カナリア諸島先住民の人口史

 カナリア諸島先住民の古代ゲノムデータを報告した研究(Serrano et al., 2023)が公表されました。カナリア諸島は大西洋の比較的低緯度に位置していますが、その入植が紀元後と遅かったこともあり、DNAの保存状態はそれなりに良好なようで、古代DNA研究が進められています。カナリア諸島への関心は、古代DNA研究が進められている地域ということもありますが、『イリヤッド』の舞台の一つになったことも大きく影響しており(関連記事)、本論文を読んで改めて、最近少し読み返した『イリヤッド』を、いつか時間を作って最初から精読しよう、と考えています。


●要約

 紀元後3世紀頃に入植したカナリア諸島の先住民人口集団は、アフリカ北部の過去への窓と、島嶼性の影響調査への特有モデルの両方を提供します。この研究は、紀元後3~16世紀となる、7島の40個体のゲノム規模データを生成しました。モロッコ新石器時代人口集団にすでに存在していた構成要素とともに、カナリア諸島先住民はユーラシアにおける青銅器時時代の拡大およびサハラ砂漠を越えた移住と関連する痕跡を示します。島嶼間の遺伝子流動の欠如と、有効人口規模の一定もしくは減少から、人口集団は孤立していた、と示唆されます。一部の人口集団は比較的高い遺伝的多様性を維持し、唯一検出されたボトルネック(瓶首効果)は入植時期と一致していますが、ずっと天然資源の少ない他の島々は島嶼性と孤立の影響を示します。最後に、東西の島嶼間の一貫した遺伝的分化は、以前に考えられていたよりも複雑な入植過程を示します。


●研究史

 アフリカ北部は、大陸間の人口拡散に有利な独特な地理的状況です。シナイ半島は、アフリカ大陸とユーラシアとの間の移住経路を支える陸橋です。北方では、周辺の人口集団の歴史を形成した地中海が文化と経済交易の中心でした。ヒト遺骸への温暖湿潤気候の影響の俣妻、アフリカ北部地域の古代DNAはほとんど研究されてきませんでした。アフリカ北部西方地域の上部旧石器時代から後期新石器時代までの先史時代の3人口集団のみが、これまでに報告されてきました(図1a)。

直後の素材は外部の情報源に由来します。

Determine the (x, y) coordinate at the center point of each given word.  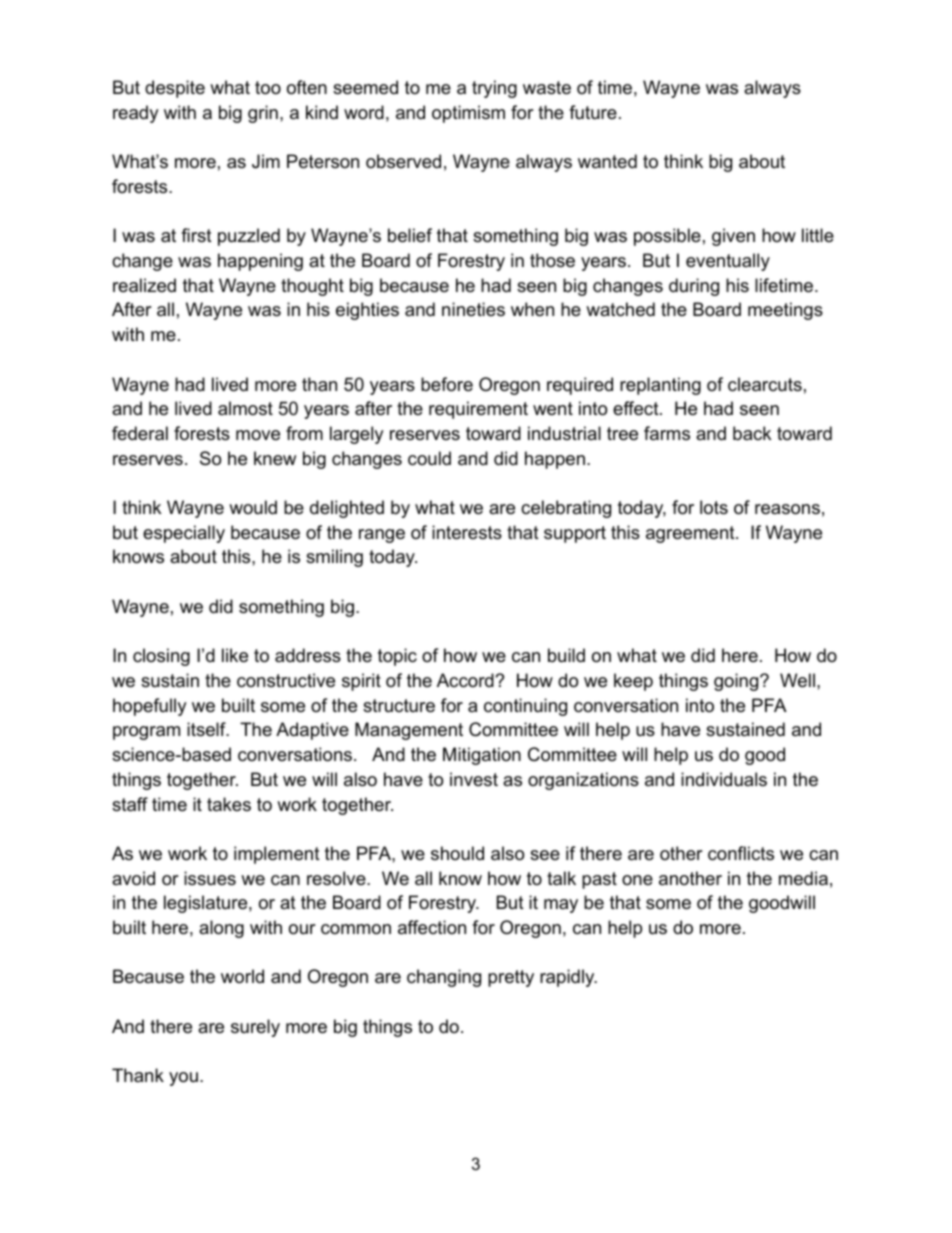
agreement (690, 534)
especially (184, 534)
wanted (607, 161)
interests (467, 532)
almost (245, 408)
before (447, 384)
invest (474, 779)
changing (444, 978)
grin (263, 114)
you (183, 1079)
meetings (785, 311)
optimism (468, 114)
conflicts (741, 853)
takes (229, 804)
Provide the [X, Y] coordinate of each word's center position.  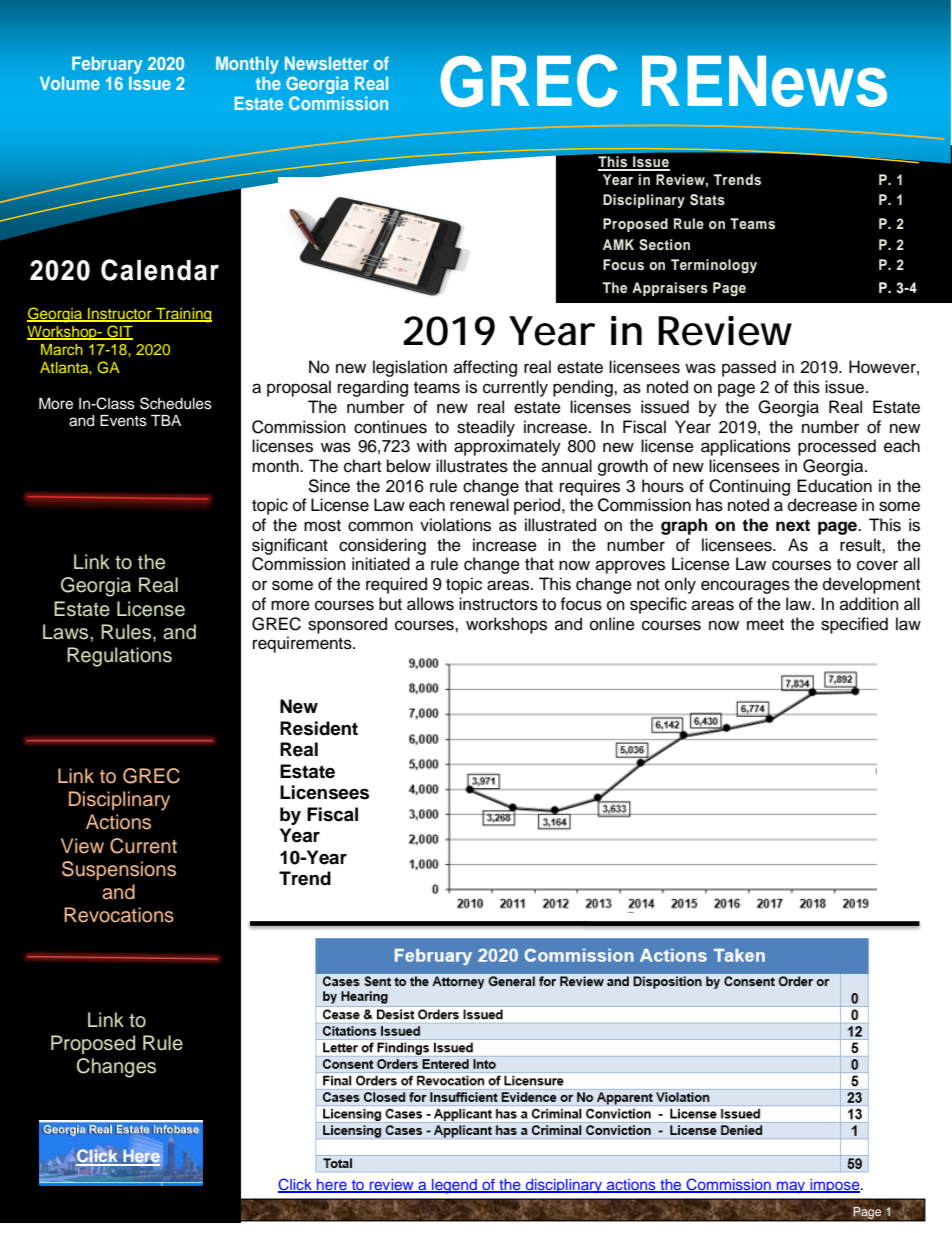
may [791, 1187]
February [107, 65]
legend [454, 1186]
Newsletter [327, 63]
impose [835, 1186]
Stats [707, 200]
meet [765, 625]
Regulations [119, 657]
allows [430, 604]
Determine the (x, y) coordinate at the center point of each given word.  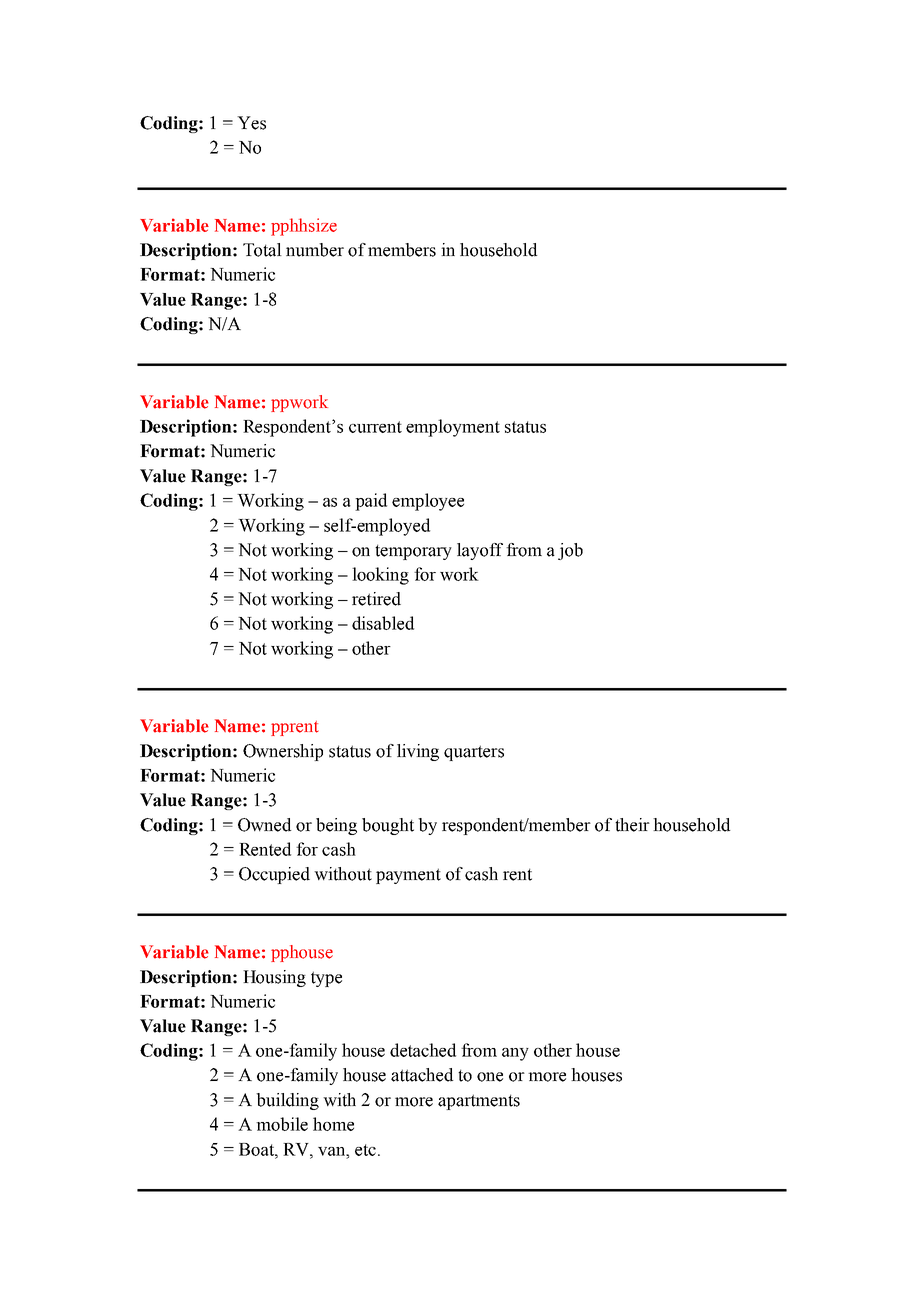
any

 アフリカ北部現代人のゲノムプールは、在来の祖先人口集団へのサハラ砂漠以南のアフリカとヨーロッパと中東とコーカサスからも遺伝的流入により形成されてきました。この在来構成要素は、現在のモロッコにあるタフォラルト(Taforalt)遺跡の15000年前頃の上部旧石器時代人口集団と関連する人口集団に由来します。そのゲノム規模の祖先系統(祖先系譜、祖先成分、祖先構成、ancestry)は実質的なユーラシア起源と一致しており、以前に提案されたように(関連記事)、旧石器時代のユーラシアからアフリカへの逆移住を示唆しています。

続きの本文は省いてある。